Beatrice- On Sea World
Sea World’s productions change continuously according to customer demand, sustaining the ultimate capitalist model and exemplifying the clever superficiality of a consumerist society. I found Susan Davis’ work particularly illuminating in regards to the ability of corporate institutions to control environments and respond quickly to changes that might threaten their income.
In her “Spectacular Nature: Corporate Culture and the Sea World Experience,” Davis spends a lot of time talking about the practice behind training the animal stars at Sea World. Interestingly, the training of the animals constantly produces feedback for the humans, as they learn from each interaction with the animals, whether it be play time, a performance, training time, etc. The feedback loop of animals and trainers reminded me of the larger feedback loop between Sea World as a corporation and its customers. In particular, I thought of the management’s own constant revision, such as in the lines used in performances, or in Sea World’s look and performance themes. Sea World’s capacity to adapt to changing customer demands is something available only to an institution without a strong moral or ethical position in regards to the issues it deals with. Clothing animals is considered humiliating by the public? Away with the clothes and accessories! But why were they put there in the first place? Because at that point, they had an appeal to the customers. Sea World provides something of a mirror to current popular views, but never takes the initiative to introduce challenging or complex ideas. As a corporation, it has a parasitic relationship to the culture in which it lives, its own survival depending on how well it can accommodate to the needs emerging in the “customer body”. Like the animal performers, Sea World’s performance is positively reinforced when it behaves well, by the numbers and statistics on which it depends. Unlike the animals, however, a mistake in Sea World’s corporate behavior will result in punishment as a decrease in profit.
And what about the customers/visitors? They play their part in reinforcing corporate behavior. Customer behavior itself becomes a way through which Sea World learns how to better behave itself. Depending on complaints, public attacks, (such as those by animal rights activists) or the popularity of a particular show, Sea World is able to keep remodeling itself. Furthermore, in coming to Sea World, visitors buy into the production of smoothness and organization created by the institution. Visitors are buying the performance and good behavior of the park, as shown by the management’s focus on choreographing space and movement in order for everything to run seamlessly.

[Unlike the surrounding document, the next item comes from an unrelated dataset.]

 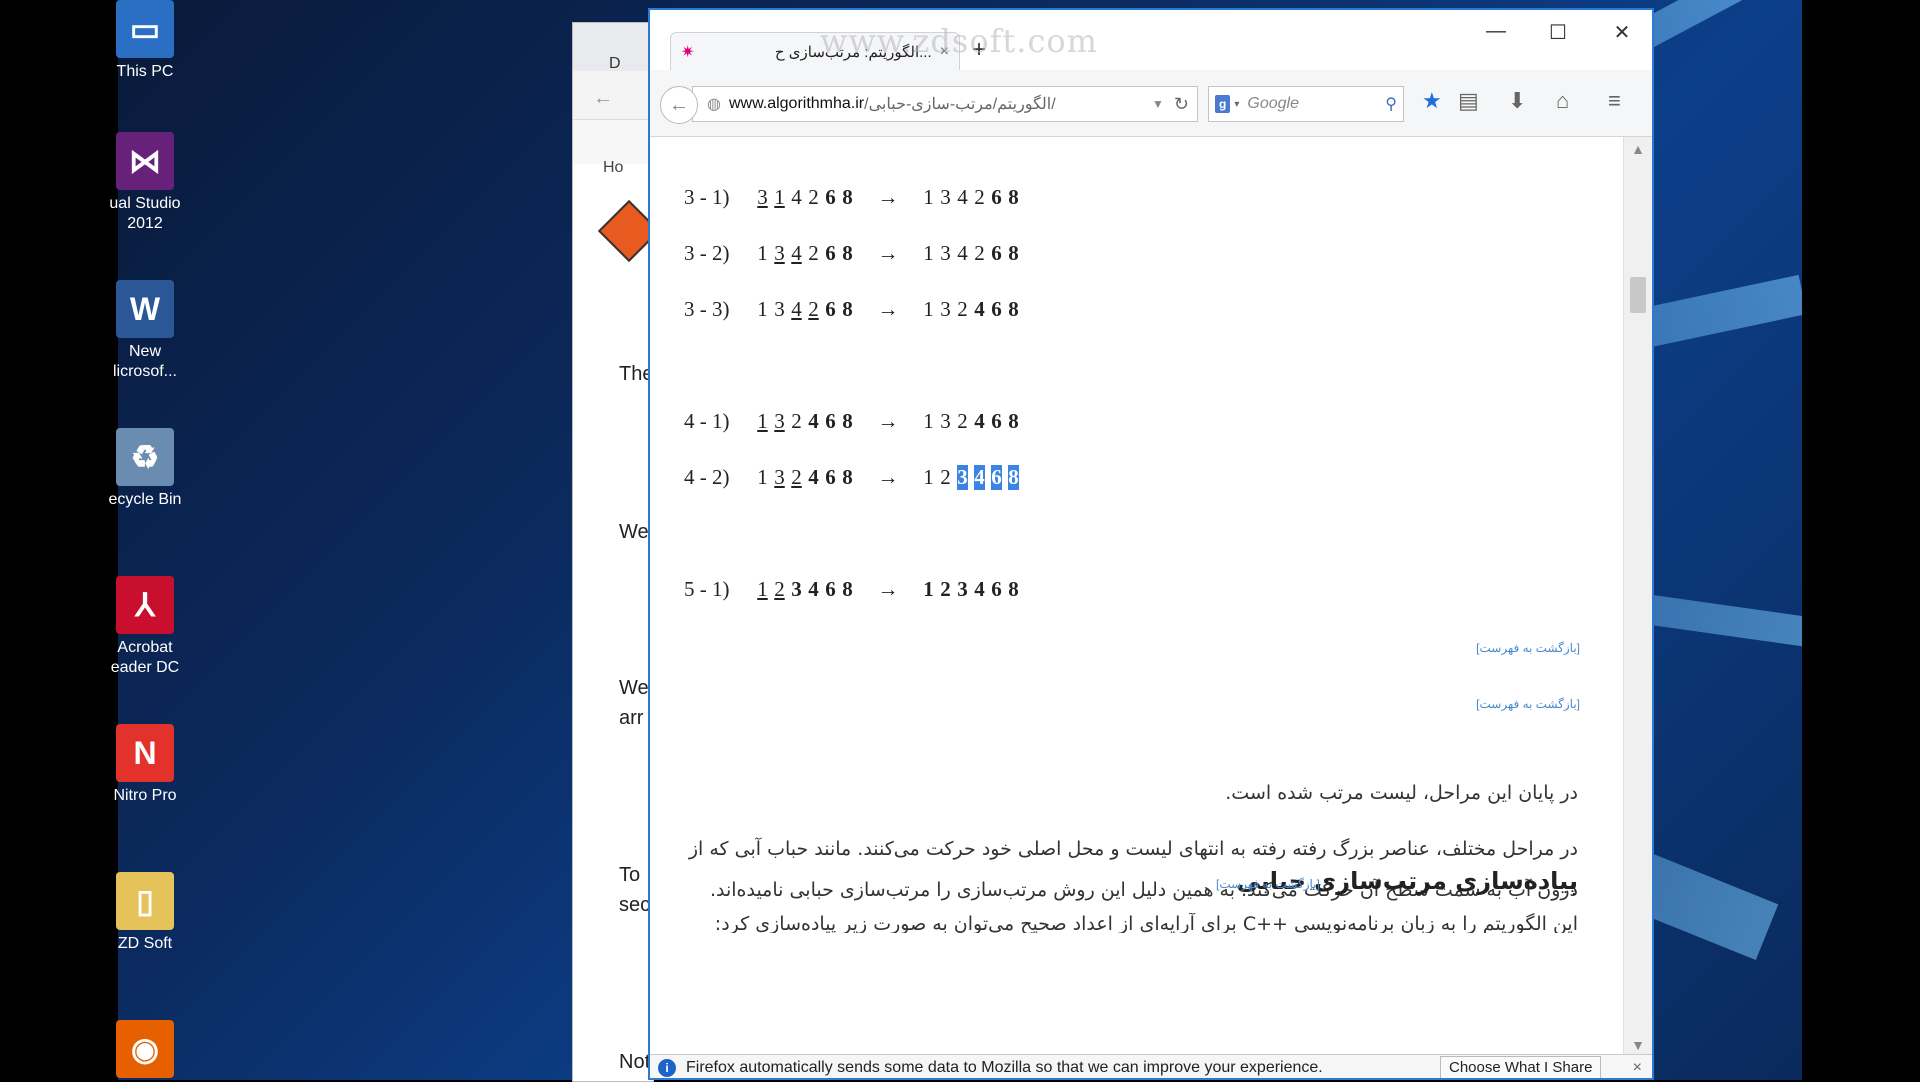 I want to click on back-arrow-icon: ←, so click(x=603, y=98).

The feedback loop between corporation and customer also works in the other direction. That is, not only does Sea World learn to behave itself to keep costumers coming, but it actively creates a market for itself through education. Sea World’s influence on education creates a very particular definition of freedom and choice, reminiscent of the way in which animals’ “freedom of choice” is described by the management. While we are told that animals always have the choice not to perform, ultimately the animals are constrained to the swimming pools. Freedom is defined relatively to the Sea World closed system. Similarly, while it is true that schools should not necessarily relay on Sea World as an education resource, the economic restraints that teachers and students are faced with limit their choice range. As a result, Sea World’s free educational packages and “Shamu TV” become better alternatives than no alternative at all. Additionally, Sea World’s educational investment creates future customers who will remain dependent on Sea World’s factual knowledge and performance of responsibility for their own relationship to the environment and, specifically, the marine world. (By “performance of responsibility”, I mean the front of research and love for the environment that Sea World presents to its customers, while additionally offering it as an indirect bonus for attending the park: “Just being here means you care!”) In other words, freedom is defined by a relationship of dependency between customer and corporation, reinforced by economic necessity and the drive to profit.
As Susan Davis notes, at Sea World nature’s “universal appeal” is turned into a “machine for mass consumption,” (Davis 30) where everything is based on appearance and control of the customer’s experience. Ironically, Susan Davis herself has had to attend many shows and visit the park regularly in order to make sense of the Sea World production, participating in Sew World’s profit making process. And while Davis’ work exposes the complexity behind Sea World’s apparent smoothness and direct connection with nature, the institution’s skill at simplifying or ignoring complex readings that might pose a threat leaves me a little discouraged. Similarly to how Sea World has been able to respond to attacks from animal rights activists, I am afraid they would be able to develop a good catch phrase to respond to the complex analysis offered by Davis, or a way to ignore her questions through inarticulate answers. In fact, Sea World is not interested in complexity. And, supposedly, neither are its visitors, expected to “check their brains out at the door.” (164) And even if a couple of visitors might express frustration with the content of Sea World’s material, do they matter in the numbers and statistics that train the corporation’s behavior? As long as it can create a market for the institution, Sea World has no moral obligations towards ameliorating its message or presenting a more complex perspective on the marine world. This is its “free will,” Sea World’s freedom to do as it pleases, as long as it’s making a profit.
Ultimately, where can the corporate feedback loop be interrupted? Whose responsibility is it to intervene on a market economy that increasingly interferes with education in order to sustain a consumer body? And what can non-profits do when faced with such competitive attractions? These are important questions for imagining a more socially responsible society, especially within the context of a tourist industry which increasingly defines social behavioral patterns.